ダウンロードなら一瞬で、10ドルで手に入る。やらない理由がない。中学生の頃、ラジオにかじりついて、聴きたい番組をエアチェックしていた頃は、本当に純粋に音楽に向き合っていた。その時を逃すと次に聞けるチャンスはないんだ。だから、本当に音楽だけで満足だった。ジャケットなんて必要なかった。

その原点に立ち戻るわけだ。ジャケット云々は所詮、別の欲求なんだ。”ジャケ買い”なんてまさにそうだろ?だから、ジャケットなんかのphysicalはそれが欲しいと思った時にしか買わないことにした。何も音楽と”入れ物”をセットで考えなくていいんだ。

更に言えば、今の時代に新しく形を変える音楽のあり方を頑なに拒むのは、面白いことが起きているのにそれを体験したこともないくせに頭ごなしに否定する、クソつまらない奴のすることだ。

やがて、ダウンロードはapple musicなどのストリーミングサービスに僕を向かわせることになる。なぜなら、今まで単体で買っていたアルバムがことごとくストリーミングでもリリースされているからだ。一瞬ふざけるな、と思ったが、まあ、そこまで膨大なアルバムを持っていたわけでもないので、冷静になれた。

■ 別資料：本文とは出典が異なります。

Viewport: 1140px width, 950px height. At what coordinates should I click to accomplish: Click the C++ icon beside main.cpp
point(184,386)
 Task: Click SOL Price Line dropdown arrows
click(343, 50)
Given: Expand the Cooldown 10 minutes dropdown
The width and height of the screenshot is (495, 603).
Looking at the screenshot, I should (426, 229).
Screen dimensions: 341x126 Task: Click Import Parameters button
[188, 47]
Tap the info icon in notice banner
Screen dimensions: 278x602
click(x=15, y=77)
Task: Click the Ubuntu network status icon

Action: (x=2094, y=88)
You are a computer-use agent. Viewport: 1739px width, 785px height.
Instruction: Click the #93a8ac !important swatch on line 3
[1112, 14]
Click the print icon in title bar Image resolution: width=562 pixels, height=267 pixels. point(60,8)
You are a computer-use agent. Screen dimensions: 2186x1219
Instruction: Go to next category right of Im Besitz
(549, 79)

ストリーミングについて音質云々の話はあるとは思うが、僕にとって音質が良いことが最優先ではない。変な話かもしれないが、素晴らしい音楽は音質に関係なく届くのだ。それは、子供の頃ノイズとともにラジオの向こうから流れてきた様々な音楽が僕を育てたことからもよくわかる。キースジャレットのケルンコンサートだって、CDラジカセ(20代の人には、わからないか)の小さいスピーカーで聴いて衝撃を受けたんだ。”ハイレゾじゃなきゃ音楽の本当の良さは伝わんないんだよね〜”なんてくだらないタワゴト、信じるな。音楽の良さは、お前がどれだけ音楽に対してむき出しの感性を持ってるかで決まるんだ。全身性感帯なぐらいに敏感でいろ。

とにかく、ストリーミングサービスの中に、僕の聴きたいと思っていた音楽が、それこそ唸るような数ひしめいていることがわかった時点で、僕は完全に数年前の僕ではなくなった。これも聴きたい、あれも聴きたい、という音楽の虫が久しぶりに疼いて、時間が限られていることが悩ましく感じる。

音楽というアートがどう変わっていくのかを、文字通りストリーミングの流れに身を任せて、リアルタイムに感じられるのは、ものすごいチャンスだ。こんな経験なかなかできない。面白いことがまだまだいっぱいありそうだ。